5. Personne ne doit être obligé de subir un diagnostic au plan du génie génétique. Dans sa déclaration "tests génétiques prédictifs, points principaux pour une orientation éthique et juridique", la commission consultative d’éthique du ministère fédéral allemand de la santé a fait d’importantes propositions sur l’usage de ce qu’on nomme les tests génétiques prédictifs. On y retient que ces tests peuvent servir les intérêts légitimes de la prévoyance médicale et du projet de vie.
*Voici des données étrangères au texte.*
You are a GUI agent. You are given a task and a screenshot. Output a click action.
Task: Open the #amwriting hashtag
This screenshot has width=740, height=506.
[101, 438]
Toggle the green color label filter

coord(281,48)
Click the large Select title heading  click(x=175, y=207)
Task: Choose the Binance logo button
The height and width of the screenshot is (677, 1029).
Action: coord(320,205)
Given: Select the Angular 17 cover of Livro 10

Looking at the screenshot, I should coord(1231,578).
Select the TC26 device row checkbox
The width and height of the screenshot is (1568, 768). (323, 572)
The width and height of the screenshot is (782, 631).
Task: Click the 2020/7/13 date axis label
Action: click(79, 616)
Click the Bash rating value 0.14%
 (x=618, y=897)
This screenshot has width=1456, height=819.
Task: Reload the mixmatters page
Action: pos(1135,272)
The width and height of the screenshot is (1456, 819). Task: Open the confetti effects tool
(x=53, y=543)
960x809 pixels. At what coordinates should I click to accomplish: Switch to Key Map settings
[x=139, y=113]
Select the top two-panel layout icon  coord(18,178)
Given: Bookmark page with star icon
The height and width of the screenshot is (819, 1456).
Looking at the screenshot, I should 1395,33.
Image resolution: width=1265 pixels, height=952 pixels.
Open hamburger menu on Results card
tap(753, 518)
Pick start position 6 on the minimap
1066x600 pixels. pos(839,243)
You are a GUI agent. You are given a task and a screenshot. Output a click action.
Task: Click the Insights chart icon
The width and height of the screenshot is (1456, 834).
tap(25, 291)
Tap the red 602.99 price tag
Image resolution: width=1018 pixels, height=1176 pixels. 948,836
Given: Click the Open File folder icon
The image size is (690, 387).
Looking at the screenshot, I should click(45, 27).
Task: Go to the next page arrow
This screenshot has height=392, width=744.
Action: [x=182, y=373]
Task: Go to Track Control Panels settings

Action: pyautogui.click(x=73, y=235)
Cependant, les résultats de tests génétiques peuvent avoir des conséquences si radicales pour ceux qui sont concernés qu’un tel diagnostic ne doit avoir lieu qu’après consentement et que ces personnes doivent avoir le droit de refuser de tels examens. A partir de ces arguments, et à cause des risques d’abus lors de la souscription à une assurance ou de la conclusion d’un contrat de travail, le ZdK exige des réglementations juridiques.
6. Le ZdK juge indispensable l’interdiction du clonage d’embryons humains parce que la reproduction d’embryons par clonage viole fondamentalement la dignité individuelle et globale de l’être humain. On ne doit fabriquer des embryons génétiquement identiques ni dans le but de mettre au monde un enfant cloné (ce qu’on appelle le clonage reproductif), ni pour obtenir des cellules souches embryonaires (ce qu’on appelle le clonage thérapeutique). En effet, un procédé qui lèse la dignité intangible de l’être humain ne peut se justifier par des interêts sur le plan social ou médical. En ce qui concerne le clonage thérapeutique, on conteste de plus en plus au plan scientifique le fait que le clonage d’embryons humains soit nécessaire ou même approprié pour atteindre les buts thérapeutiques visés.
Les résultats de la recherche scientifique montrent que le clonage d’embryons humains, vu les méthodes employées, va de pair avec des risques impondérables et inconsidérés pour l’être qu’on veut créer. Le ZdK constate qu’à la longue, la différentiation entre clonage reproductif et thérapeutique faite par les partisans du clonage thérapeutique ne peut se soutenir. Le ZdK reconnaît le bien-fondé des buts thérapeutiques poursuivis et juge bon de mettre l’effort sur des méthodes alternatives ne présentant pas de problèmes éthiques, comme par ex. la recherche avec des cellules souches adultes.
7. Le ZdK en appelle à toutes les paroisses et organisations catholiques, afin qu’elles travaillent intensément sur les questions abordées ici. En effet, le fait que l’idée d’un être humain parfait, vital, toujours jeune et en bonne santé, guide de plus en plus les attitudes et les actions dans notre société suscite une vive inquiétude. Cela aurait des conséquences dramatiques pour la manière dont on accepte la souffrance réelle et les handicaps, les inévitables maladies et les limites de l’homme. Qu’est-ce qui fait d’un être humain un être humain, comment vit-il sa finitude, quelles visions guident son action et quelles limites doivent être imposées à ses actes au nom de l’humanité, autant de questions sur lesquelles doit absolument porter la discussion.